5. WHO later established the prosthetics and orthopedics workshop in a separate building from the hospital, where it was active for about twenty years.

6. Sandy Gall, a British journalist and TV anchor, saw firsthand the need for artificial legs for the hundreds of Mujahedin who had lost one or more limbs in the fighting. He, with his wife Eleanor and daughter Fiona, a physiotherapist, first opened and operated an orthopedic workshop in Peshawar in 1986.

7. The International Committee of the Red Cross Rehab Center was said to be the biggest and most complete in all Asia.

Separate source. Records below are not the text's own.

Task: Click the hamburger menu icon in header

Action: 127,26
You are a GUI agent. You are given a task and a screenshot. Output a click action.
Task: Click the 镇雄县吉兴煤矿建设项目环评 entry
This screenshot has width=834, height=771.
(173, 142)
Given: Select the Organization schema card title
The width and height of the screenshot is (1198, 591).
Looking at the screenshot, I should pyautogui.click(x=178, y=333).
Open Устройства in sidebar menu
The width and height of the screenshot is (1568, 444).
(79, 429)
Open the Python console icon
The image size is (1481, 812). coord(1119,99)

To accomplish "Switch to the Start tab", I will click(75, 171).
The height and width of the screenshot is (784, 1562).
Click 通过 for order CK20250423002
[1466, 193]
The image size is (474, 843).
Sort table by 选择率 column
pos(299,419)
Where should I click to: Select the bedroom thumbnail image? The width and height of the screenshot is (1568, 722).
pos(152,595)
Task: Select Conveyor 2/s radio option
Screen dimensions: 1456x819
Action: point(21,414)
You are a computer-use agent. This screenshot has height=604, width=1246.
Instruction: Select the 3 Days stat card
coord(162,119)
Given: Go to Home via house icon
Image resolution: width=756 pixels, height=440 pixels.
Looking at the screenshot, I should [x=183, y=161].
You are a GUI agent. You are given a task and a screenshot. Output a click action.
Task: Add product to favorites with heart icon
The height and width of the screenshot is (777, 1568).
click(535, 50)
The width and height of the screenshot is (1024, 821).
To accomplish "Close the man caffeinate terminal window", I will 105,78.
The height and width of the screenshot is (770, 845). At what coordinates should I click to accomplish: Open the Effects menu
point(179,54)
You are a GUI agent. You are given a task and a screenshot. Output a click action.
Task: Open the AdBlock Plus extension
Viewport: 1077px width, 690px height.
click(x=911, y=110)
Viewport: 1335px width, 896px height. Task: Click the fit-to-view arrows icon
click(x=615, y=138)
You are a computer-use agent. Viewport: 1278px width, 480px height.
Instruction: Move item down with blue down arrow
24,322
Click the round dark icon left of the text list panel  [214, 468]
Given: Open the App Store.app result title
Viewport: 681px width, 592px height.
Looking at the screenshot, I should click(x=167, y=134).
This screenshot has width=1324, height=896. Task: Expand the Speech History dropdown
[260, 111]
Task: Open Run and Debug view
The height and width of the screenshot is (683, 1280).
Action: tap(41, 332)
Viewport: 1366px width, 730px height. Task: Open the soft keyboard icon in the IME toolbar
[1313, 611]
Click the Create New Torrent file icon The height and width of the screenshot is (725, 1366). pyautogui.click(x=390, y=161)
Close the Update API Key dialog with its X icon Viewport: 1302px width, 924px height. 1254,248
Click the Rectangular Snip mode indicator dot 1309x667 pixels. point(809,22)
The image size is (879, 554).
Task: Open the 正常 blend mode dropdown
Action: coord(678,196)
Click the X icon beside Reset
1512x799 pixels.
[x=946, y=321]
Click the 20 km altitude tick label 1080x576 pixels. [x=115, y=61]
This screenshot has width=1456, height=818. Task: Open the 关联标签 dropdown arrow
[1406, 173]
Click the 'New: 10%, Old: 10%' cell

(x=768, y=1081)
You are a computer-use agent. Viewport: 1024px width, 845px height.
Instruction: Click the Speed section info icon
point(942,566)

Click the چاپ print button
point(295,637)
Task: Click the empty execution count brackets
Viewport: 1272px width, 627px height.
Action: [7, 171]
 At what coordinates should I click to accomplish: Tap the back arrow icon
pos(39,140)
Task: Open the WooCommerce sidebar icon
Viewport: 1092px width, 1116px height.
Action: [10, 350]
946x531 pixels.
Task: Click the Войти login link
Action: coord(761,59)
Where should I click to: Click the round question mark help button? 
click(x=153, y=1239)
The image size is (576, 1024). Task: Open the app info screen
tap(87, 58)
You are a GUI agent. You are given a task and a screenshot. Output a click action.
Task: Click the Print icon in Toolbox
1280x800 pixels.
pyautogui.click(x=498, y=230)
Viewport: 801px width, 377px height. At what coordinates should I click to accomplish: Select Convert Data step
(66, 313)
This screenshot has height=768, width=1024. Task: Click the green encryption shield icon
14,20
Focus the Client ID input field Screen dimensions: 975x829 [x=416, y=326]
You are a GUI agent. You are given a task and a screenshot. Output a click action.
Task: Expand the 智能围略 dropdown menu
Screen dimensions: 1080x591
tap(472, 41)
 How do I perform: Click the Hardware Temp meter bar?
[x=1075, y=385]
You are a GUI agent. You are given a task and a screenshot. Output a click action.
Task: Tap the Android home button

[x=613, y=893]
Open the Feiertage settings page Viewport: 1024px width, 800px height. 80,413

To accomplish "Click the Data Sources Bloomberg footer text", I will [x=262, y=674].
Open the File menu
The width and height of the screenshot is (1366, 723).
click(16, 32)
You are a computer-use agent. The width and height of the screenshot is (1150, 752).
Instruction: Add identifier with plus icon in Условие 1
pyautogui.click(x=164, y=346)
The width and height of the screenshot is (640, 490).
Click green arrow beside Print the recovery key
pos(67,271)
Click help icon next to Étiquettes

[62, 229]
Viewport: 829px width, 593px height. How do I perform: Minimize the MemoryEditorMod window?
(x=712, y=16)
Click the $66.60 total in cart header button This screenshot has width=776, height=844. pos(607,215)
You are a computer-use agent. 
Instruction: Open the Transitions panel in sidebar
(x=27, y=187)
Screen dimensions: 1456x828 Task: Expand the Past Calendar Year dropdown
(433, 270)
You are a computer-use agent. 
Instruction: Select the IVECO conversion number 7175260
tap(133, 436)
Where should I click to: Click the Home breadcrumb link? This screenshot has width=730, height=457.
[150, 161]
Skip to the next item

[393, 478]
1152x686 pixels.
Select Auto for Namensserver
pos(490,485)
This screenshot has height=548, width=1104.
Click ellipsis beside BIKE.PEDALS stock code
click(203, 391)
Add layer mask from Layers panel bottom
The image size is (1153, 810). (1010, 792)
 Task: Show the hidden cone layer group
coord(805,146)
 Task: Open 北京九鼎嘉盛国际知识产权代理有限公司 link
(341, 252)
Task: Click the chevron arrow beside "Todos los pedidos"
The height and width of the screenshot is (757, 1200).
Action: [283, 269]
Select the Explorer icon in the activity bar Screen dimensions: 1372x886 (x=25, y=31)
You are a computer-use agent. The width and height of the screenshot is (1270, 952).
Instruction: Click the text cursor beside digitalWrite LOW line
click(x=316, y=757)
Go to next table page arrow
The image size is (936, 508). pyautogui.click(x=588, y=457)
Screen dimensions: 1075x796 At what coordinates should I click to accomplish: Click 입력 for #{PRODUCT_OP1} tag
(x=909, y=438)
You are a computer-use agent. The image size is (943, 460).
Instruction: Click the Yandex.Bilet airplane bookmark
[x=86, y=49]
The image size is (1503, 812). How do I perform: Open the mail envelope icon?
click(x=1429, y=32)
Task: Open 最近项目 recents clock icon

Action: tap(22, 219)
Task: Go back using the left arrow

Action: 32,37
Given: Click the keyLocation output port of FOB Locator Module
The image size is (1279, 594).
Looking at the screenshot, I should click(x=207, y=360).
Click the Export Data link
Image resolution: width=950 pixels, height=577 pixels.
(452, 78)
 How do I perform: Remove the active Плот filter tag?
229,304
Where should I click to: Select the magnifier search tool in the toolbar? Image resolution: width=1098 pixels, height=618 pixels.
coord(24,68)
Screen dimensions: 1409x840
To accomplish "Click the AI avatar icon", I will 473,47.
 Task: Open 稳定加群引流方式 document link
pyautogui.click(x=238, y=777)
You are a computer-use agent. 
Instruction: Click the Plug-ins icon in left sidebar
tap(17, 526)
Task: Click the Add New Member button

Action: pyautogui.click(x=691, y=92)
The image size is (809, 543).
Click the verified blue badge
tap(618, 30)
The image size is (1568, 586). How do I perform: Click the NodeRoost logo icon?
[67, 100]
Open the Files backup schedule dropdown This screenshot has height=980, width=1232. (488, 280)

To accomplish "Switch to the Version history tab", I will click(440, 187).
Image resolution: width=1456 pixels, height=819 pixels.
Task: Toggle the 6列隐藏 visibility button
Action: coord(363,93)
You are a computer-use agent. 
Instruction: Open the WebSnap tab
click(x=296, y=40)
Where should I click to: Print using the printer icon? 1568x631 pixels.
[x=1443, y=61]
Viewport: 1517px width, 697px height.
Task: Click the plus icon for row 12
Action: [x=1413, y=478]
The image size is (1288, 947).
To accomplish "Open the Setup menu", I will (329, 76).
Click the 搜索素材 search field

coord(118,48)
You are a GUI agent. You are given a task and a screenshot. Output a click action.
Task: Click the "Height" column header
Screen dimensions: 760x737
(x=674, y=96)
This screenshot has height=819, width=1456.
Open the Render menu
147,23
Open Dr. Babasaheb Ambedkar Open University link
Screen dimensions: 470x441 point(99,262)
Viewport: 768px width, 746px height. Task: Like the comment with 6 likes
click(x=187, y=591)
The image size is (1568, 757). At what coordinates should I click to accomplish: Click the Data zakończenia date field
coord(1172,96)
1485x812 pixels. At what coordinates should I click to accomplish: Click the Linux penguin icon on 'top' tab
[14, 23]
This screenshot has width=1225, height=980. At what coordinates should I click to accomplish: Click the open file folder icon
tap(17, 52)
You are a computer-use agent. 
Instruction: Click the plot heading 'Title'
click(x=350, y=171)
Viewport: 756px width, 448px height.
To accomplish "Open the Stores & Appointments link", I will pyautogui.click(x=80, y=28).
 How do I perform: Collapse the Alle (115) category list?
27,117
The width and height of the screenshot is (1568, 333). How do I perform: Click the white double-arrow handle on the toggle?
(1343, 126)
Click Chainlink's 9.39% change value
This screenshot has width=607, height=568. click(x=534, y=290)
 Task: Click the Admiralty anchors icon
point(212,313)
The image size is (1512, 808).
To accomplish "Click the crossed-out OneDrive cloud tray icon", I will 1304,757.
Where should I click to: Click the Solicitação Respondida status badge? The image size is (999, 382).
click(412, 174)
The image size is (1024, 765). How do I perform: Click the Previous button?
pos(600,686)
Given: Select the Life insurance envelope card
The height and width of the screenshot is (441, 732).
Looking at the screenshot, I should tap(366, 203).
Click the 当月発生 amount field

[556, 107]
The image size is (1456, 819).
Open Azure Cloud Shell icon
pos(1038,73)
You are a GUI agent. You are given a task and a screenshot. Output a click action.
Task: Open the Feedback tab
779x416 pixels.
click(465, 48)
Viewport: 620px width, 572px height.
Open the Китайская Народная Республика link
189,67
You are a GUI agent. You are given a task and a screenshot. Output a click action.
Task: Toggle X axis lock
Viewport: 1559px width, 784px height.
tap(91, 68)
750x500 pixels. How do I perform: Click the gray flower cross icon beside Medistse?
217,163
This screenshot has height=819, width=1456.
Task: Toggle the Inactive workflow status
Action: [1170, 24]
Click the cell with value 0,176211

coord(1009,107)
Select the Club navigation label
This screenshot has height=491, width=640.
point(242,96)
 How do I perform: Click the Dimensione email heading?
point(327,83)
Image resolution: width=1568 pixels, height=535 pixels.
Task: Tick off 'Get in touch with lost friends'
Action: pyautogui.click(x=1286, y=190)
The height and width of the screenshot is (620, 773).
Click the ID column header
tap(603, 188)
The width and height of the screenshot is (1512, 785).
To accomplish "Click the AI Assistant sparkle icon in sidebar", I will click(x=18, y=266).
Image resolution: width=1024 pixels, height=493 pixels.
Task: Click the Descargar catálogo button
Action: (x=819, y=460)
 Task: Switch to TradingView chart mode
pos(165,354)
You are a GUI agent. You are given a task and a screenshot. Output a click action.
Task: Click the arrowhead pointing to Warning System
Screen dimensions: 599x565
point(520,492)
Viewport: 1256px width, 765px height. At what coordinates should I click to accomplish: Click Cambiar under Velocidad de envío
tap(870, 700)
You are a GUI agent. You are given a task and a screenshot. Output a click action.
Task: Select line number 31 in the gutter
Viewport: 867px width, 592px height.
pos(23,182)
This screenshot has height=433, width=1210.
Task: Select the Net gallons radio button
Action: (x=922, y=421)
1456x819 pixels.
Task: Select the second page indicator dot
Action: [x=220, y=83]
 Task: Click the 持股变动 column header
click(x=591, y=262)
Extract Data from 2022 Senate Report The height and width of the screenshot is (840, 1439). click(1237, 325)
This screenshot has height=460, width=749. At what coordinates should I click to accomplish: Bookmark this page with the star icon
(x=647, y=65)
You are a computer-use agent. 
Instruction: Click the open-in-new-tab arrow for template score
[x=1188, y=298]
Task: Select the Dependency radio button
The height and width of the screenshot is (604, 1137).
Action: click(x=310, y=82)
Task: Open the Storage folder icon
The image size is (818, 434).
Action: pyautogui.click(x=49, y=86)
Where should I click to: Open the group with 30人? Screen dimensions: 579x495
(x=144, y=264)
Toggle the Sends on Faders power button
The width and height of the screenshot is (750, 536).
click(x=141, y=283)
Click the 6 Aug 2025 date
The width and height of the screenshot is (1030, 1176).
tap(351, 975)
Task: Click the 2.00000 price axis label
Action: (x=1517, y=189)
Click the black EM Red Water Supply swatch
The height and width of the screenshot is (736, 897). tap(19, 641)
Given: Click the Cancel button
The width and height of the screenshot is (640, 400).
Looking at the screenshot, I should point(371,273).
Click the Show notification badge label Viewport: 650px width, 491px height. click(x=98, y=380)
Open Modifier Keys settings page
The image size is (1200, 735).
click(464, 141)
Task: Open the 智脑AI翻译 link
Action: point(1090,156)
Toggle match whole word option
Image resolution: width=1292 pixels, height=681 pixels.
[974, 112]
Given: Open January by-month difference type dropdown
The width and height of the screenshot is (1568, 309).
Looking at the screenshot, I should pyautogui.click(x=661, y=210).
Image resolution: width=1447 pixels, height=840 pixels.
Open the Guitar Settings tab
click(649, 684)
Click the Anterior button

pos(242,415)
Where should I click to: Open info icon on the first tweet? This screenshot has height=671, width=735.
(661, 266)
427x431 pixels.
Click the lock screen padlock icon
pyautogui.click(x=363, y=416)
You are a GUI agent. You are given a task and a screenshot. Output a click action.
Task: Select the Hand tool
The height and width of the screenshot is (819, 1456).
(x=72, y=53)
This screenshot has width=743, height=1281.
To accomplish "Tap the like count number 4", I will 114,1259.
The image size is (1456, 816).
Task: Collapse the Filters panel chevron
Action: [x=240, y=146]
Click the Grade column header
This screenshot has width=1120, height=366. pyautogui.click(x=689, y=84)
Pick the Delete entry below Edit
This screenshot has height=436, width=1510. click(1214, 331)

8. In 2005, I turned over my role as executive director of PARSA to Marnie Gustavson. For more about the organization, see http://www.afghanistan-parsa.org/.

9. J. Wickford, J. Hultberg, and S. Rosberg, “Physiotherapy in Afghanistan—Needs and Challenges for Development,” Disability and Rehabilitation 30, no. 4 (2008): 305–313.

10. One of the unintended functions of the doctors’ waiting room is to allow unrelated women to meet. Family histories are exchanged, illnesses reviewed, and opinions on medicines discussed. Since the wars, which made people far less trusting, women aren’t so open with their family affairs.